Glasgow has also hosted the National Mòd no less than thirteen times since 1895 in 1895, 1901, 1907, 1911, 1921, 1933, 1938, 1948, 1958, 1967, 1988, 1990 and 2019.

==Exhibitions==
The city was host to the three Great Exhibitions at Kelvingrove Park, in 1888 (International Exhibition), 1901 (Glasgow International Exhibition) and 1911 (Scottish Exhibition, Art and Industry). It later hosted the Empire Exhibition in 1938 and the Industrial exhibits of the Festival of Britain at the Kelvin Hall in 1951. More recently it held the Glasgow Garden Festival in 1988 and was European Capital of Culture in 1990, National City of Sport 1995–1999, UK City of Architecture and Design 1999 and European Capital of Sport 2003. The city hosted the 2014 Commonwealth Games.

==Contemporary music==

Glasgow was awarded the title UNESCO City of Music in recognition of its live music scene.

Glasgow has many live music pubs, clubs and venues. Some of the city's main venues include the Glasgow Royal Concert Hall, the SECC and King Tut's Wah Wah Hut (where Oasis were spotted and signed by Glaswegian record mogul Alan McGee), the Queen Margaret Union and the Barrowland, a historic ballroom, converted into a live music venue. More recent mid-sized venues include ABC, Stereo, The Old Hairdressers and the Carling Academy, which play host to a similar range of acts. Numerous small venues, cafes and bars play host to the many smaller local and touring bands which regularly play in the city.

Glasgow is also home to a thriving electronic music scene, with a particularly strong reputation for techno and house music. Venues like the Arches and the Sub Club, record labels such as Soma and Chemikal Underground and clubnights such as Optimo have supported this strong underground movement for the past two decades in the city.

The city also boasts a flourishing experimental music scene, and plays home to Alex Neilson and Richard Youngs.
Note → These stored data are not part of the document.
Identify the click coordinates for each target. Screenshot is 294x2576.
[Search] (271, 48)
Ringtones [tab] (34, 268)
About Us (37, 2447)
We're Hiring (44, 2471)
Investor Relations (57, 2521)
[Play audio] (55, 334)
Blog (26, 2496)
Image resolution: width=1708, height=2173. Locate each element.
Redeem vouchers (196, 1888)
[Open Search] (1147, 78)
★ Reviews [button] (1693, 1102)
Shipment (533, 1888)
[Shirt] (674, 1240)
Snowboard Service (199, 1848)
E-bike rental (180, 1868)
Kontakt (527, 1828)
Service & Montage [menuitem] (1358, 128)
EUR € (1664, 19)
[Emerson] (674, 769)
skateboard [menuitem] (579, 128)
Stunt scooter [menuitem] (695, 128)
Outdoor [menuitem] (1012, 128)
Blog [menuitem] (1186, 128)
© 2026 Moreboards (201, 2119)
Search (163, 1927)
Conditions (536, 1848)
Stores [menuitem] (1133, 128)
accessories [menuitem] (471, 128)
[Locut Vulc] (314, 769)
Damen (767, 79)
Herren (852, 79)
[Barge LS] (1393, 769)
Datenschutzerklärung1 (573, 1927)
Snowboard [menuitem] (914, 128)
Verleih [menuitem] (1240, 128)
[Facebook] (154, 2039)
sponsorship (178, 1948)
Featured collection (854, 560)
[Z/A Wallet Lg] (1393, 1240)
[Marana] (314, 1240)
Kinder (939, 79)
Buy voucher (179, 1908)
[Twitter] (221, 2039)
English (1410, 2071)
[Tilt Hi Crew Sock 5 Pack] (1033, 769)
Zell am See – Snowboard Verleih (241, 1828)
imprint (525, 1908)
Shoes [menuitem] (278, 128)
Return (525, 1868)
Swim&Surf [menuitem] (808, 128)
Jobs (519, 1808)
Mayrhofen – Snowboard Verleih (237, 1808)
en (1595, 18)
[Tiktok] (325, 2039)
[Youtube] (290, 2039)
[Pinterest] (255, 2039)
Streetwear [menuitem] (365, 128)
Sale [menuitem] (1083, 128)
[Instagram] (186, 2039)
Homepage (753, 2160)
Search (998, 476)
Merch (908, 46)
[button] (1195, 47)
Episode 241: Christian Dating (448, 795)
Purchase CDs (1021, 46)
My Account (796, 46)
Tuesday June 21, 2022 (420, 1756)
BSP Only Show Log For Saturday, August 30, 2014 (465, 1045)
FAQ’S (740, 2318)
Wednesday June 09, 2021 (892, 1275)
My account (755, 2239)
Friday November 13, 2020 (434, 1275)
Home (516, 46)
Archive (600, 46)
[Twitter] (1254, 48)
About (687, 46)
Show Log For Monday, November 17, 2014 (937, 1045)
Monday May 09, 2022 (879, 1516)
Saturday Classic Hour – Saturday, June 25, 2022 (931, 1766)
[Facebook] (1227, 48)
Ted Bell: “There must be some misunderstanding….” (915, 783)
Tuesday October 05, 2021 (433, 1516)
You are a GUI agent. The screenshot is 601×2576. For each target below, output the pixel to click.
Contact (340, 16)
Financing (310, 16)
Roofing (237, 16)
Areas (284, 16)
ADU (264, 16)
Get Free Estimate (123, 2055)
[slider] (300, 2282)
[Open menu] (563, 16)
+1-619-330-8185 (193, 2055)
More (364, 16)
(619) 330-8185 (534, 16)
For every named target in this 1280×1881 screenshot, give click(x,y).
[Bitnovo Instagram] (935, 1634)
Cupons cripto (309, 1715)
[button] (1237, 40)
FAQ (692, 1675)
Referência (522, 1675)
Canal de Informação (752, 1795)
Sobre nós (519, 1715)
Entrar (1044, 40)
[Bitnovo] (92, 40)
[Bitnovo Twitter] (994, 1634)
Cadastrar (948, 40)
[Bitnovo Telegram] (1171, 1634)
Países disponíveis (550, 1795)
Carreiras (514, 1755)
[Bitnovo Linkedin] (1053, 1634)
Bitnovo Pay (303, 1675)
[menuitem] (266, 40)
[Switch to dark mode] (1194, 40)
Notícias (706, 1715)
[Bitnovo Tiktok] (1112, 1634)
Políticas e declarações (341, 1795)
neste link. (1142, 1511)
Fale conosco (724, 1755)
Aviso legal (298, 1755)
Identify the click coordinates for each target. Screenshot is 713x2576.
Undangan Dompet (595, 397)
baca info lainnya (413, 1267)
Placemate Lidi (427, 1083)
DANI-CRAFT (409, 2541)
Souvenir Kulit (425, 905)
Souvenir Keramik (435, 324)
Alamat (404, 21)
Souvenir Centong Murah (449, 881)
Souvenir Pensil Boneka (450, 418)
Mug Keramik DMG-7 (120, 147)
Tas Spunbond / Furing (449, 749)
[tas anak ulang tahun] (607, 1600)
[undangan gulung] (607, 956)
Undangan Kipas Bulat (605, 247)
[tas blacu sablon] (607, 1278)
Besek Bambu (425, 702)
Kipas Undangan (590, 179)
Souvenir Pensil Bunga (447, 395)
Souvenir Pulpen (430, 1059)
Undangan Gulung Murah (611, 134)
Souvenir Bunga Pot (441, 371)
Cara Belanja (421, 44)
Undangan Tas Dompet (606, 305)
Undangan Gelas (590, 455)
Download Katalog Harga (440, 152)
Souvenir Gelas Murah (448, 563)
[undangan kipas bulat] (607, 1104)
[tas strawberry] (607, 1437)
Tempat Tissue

Glasgow hosts the long-running Install and Subcurrent annual festivals, which have featured underground artists such as Gustav Metzger and Tony Conrad, as well as reclusive American musician Jandek's first ever live performance. The Soundlab season at Glasgow Concert Halls presents excellent Scottish and international artists; while the Minimal Glasgow season features major names like Steve Reich and Philip Glass alongside up and coming acts.

A known noise rock act from Glasgow in the late nineties was Urusei Yatsura. In recent years, the success of bands such as Chvrches, Franz Ferdinand, Belle & Sebastian, Camera Obscura and Mogwai has significantly boosted the profile of the Glasgow music scene, prompting Time magazine to liken Glasgow to Detroit during its 1960s Motown heyday.